In [30]:
from __future__ import division
from __future__ import print_function

import tensorflow as tf

from models import GCN
import importlib
import utils
importlib.reload(utils)
from utils import *

# Set random seed
seed = 123
np.random.seed(seed)
tf.set_random_seed(seed)


In [None]:
# get paths to available grahs metadata
N_sample = 200000
adj_mat, features_mat, train_labels_mat, test_labels_mat, val_labels_mat, train_mask_mat, test_mask_mat, val_mask_mat = load_data("txt_graph2216_21012020", N_sample)

In [None]:
print(adj_mat.shape)
print(features_mat.shape)
print(train_labels_mat.shape)
print(test_labels_mat.shape)
print(val_labels_mat.shape)
print(train_mask_mat.shape)
print(test_mask_mat.shape)
print(val_mask_mat.shape)

print("number of masked elements")
print("train: " + str(len(np.where(train_mask_mat[:,1]==1)[0])))
print("test: " + str(len(np.where(test_mask_mat[:,1]==1)[0])))
print("val: " + str(len(np.where(val_mask_mat[:,1]==1)[0])))

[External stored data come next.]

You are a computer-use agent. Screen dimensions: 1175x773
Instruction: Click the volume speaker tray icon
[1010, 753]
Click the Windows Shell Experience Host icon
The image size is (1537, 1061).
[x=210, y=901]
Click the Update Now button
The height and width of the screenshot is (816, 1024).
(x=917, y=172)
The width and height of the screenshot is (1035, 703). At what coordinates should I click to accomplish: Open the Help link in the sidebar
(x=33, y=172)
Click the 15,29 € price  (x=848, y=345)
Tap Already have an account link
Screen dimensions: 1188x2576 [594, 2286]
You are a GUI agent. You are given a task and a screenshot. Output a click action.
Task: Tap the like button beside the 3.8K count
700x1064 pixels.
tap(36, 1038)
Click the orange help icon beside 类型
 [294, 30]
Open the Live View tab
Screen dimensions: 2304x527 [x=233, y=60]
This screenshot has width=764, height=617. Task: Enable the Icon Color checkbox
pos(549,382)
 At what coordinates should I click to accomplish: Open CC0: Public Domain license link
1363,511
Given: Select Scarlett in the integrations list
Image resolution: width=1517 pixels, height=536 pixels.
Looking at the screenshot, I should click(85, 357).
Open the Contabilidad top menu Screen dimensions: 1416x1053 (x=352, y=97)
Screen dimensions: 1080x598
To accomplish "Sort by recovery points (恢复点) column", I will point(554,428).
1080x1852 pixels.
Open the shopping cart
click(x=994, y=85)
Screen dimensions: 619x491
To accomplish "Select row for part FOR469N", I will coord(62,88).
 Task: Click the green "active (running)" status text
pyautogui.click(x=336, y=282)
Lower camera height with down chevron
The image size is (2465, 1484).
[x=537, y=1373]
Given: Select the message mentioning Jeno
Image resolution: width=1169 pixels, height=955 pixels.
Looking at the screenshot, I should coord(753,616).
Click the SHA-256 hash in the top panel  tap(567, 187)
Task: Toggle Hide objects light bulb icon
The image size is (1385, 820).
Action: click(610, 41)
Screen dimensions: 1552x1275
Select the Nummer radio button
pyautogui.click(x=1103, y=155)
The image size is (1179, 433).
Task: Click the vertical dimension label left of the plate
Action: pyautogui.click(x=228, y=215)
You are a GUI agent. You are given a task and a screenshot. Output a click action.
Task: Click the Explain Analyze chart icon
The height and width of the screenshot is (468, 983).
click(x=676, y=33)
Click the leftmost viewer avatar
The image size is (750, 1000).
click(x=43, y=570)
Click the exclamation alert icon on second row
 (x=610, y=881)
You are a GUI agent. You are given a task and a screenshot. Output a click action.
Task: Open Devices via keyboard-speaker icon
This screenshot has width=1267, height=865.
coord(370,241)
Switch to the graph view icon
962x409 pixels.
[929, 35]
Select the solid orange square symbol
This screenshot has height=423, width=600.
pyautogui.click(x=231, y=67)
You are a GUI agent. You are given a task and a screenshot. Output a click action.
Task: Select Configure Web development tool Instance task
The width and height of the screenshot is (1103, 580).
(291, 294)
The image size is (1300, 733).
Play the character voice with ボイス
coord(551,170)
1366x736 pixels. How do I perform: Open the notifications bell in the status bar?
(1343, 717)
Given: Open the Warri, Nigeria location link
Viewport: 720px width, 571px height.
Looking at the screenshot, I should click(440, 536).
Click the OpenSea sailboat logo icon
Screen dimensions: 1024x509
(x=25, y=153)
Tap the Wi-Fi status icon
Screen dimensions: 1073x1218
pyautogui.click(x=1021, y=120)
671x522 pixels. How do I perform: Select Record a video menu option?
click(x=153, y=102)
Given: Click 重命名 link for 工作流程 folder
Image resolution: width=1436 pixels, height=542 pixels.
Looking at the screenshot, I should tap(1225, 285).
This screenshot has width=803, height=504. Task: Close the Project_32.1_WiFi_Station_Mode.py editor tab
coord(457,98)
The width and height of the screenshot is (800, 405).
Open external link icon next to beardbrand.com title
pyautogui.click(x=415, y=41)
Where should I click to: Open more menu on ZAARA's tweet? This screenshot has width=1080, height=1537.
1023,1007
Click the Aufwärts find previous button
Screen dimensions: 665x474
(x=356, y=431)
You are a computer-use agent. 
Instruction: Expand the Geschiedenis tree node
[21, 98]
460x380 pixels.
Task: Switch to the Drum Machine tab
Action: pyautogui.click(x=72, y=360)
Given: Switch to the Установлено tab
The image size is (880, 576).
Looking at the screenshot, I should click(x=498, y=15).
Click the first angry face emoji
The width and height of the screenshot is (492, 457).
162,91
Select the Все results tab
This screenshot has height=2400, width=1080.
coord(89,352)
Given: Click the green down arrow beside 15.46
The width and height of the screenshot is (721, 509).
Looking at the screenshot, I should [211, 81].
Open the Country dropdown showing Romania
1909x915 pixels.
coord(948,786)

print("\n positions of ones in masked labels")
print(np.where(train_labels_mat[np.array(train_mask_mat[:,1],dtype=bool)]==1)[1])
print(np.where(test_labels_mat[np.array(test_mask_mat[:,1],dtype=bool)]==1)[1])
print(np.where(val_labels_mat[np.array(val_mask_mat[:,1],dtype=bool)]==1)[1])

print("\n ones outside the mask")
print(np.where(train_labels_mat[np.logical_not(np.array(train_mask_mat[:,1],dtype=bool))]==1))
print(np.where(test_labels_mat[np.logical_not(np.array(test_mask_mat[:,1],dtype=bool))]==1))
print(np.where(val_labels_mat[np.logical_not(np.array(val_mask_mat[:,1],dtype=bool))]==1))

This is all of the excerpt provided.